Le Collège des médecins du Québec (CMQ) attendra le verdict de son conseil de discipline avant de se prononcer sur le cas de la Dre Isabelle Desormeau, cette anesthésiste impliquée dans une enquête policière pour « euthanasie » à Laval, dont l’identité a été révélée mercredi à l’issue de deux ans de procédures.

Dans les dernières années, Mme Desormeau, qui ne pratique plus depuis les évènements, a multiplié les requêtes judiciaires pour que son identité soit protégée, en se disant inquiète du « préjudice » que l’inverse pourrait lui causer. Début décembre, elle s’était même rendue jusqu’en Cour suprême, où sa demande d’en appeler d’un jugement de la Cour supérieure à ce sujet a été rejetée.

C’est la juge Hélène Di Salvo de la Cour supérieure qui a finalement levé les ordonnances de non-publication à l’endroit de la Dre Desormeau, lors d’une brève audience mercredi midi. Les deux médecins considérés comme des « témoins » dans l’enquête, le DHubert Veilleux et le DJoseph Dahine, peuvent aussi être dorénavant nommés.

Isabelle Desormeau est au cœur d’une affaire, révélée par La Presse, à la Cité-de-la-Santé de Laval, où plusieurs membres du personnel bouleversés ont qualifié « d’euthanasie » la mort d’un homme de 84 ans dans un bloc opératoire où régnait la discorde, en 2019. Le choc a été tel qu’un dirigeant de l’établissement a alerté la police, qui a ouvert une enquête pour meurtre.
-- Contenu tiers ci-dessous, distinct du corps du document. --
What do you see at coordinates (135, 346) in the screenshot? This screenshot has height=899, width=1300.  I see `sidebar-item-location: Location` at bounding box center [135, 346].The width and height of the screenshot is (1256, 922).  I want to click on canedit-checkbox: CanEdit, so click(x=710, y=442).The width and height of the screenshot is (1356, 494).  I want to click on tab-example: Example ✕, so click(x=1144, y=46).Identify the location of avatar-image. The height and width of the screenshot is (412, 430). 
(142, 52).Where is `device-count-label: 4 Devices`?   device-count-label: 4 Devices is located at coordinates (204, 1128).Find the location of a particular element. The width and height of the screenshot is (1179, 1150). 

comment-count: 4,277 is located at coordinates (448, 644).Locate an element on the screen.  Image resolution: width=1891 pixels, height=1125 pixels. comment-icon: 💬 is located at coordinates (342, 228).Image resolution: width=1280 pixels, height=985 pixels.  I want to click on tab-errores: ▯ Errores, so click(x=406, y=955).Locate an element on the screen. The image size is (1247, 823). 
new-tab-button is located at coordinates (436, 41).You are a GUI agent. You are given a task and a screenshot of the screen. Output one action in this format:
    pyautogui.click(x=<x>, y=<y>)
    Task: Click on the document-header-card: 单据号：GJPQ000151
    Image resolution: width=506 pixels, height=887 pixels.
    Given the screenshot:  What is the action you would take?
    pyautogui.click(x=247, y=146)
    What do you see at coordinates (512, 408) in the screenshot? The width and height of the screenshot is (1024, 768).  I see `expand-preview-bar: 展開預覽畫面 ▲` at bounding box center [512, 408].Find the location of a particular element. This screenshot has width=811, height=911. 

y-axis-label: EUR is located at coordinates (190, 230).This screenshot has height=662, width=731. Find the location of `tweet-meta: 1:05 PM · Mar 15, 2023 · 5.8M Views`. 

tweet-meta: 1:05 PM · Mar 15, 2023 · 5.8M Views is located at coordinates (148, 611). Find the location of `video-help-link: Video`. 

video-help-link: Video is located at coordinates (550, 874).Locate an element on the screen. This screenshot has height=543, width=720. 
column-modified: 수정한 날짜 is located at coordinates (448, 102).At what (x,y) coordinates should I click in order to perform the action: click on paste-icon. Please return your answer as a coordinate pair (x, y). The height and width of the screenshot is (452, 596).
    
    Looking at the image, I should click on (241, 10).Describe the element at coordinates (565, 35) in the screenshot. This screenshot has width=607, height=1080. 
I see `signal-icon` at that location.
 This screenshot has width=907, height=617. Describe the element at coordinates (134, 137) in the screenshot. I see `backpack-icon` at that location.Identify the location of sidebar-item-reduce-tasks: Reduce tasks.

(Re)lisez « Hôpital de la Cité-de-la-Santé de Laval : Mort suspecte au bloc opératoire »

Au moment des faits, le Bureau du syndic avait déposé une plainte disciplinaire devant le conseil de discipline contre l’anesthésiste. Mais deux ans plus tard, cette plainte n’a « pas encore procédé devant le conseil de discipline en raison de diverses procédures préliminaires qui sont hors de notre contrôle », explique la porte-parole du CMQ, Leslie Labranche, citant notamment la lourdeur juridique du dossier.

Lorsqu’un médecin fait l’objet d’une plainte disciplinaire, le conseil de discipline du Collège doit juger « si le médecin est coupable ou non coupable ». S’il est coupable, des auditions sur sanction se tiennent. Ainsi, si la Dre Desormeau est jugée coupable, elle pourrait faire face à divers niveaux de sanctions prévues à l’article 156 du Code des professions, allant de la simple réprimande à la radiation permanente.

Il y a deux semaines, la police de Laval s’est vu refuser l’accès à ce dossier d’enquête disciplinaire. La Cour a en effet rejeté la requête du corps policier le 25 novembre, jugeant que le dossier d’enquête du syndic du CMQ est protégé par un privilège « à portée absolue ». La juge Di Salvo avait aussi indiqué que la police « aurait pu faire plus » dans son travail d’enquête, qui semble actuellement être au point mort.

Rappel des faits

Cette affaire remonte au 31 octobre 2019. Ce jour-là, un homme de 84 ans, dont l’identité est toujours protégée, se rend à l’hôpital de la Cité-de-la-Santé pour des maux de ventre. On lui diagnostique une « occlusion intestinale nécessitant une opération chirurgicale ». Le DHubert Veilleux, qui est chirurgien général, et la Dre Desormeau rencontrent le patient pour lui expliquer les risques associés à l’opération. L’homme consent à des soins « Objectif B : prolonger la vie par des soins limités ».

L’opération commence vers 2 h du matin. On administre un sédatif au patient. Pendant l’opération, le DVeilleux découvre « de la nécrose sur d’importants segments de son intestin grêle ». Il joint alors un membre de la famille. Au téléphone, le DVeilleux explique à la nièce du patient – dont l’identité est aussi protégée – que de « poursuivre l’opération entraînerait la nécessité que le patient ait un sac » et qu’il soit hospitalisé de façon prolongée. Il est donc décidé de « conclure l’opération et d’offrir un traitement palliatif ».

De retour en salle d’opération, le chirurgien « referme la paroi abdominale du patient ». Mais c’est alors qu’un débat est survenu entre l’anesthésiste et des infirmières. La première remet en question « l’utilité de trouver une chambre au patient alors que celui-ci pourrait être amené directement à la morgue », en répétant que l’homme « n’a personne pour l’accompagner » en soins palliatifs. Une infirmière rétorque que le patient a une fille.

Malgré tout, l’anesthésiste choisit de faire une injection au patient et de le débrancher du respirateur vers 4 h 45. Au moment de l’injection, l’infirmière affirme avoir « dit à quelques reprises que ce n’est pas la procédure à suivre et que le patient doit être retourné à l’étage pour y mourir dans la dignité ».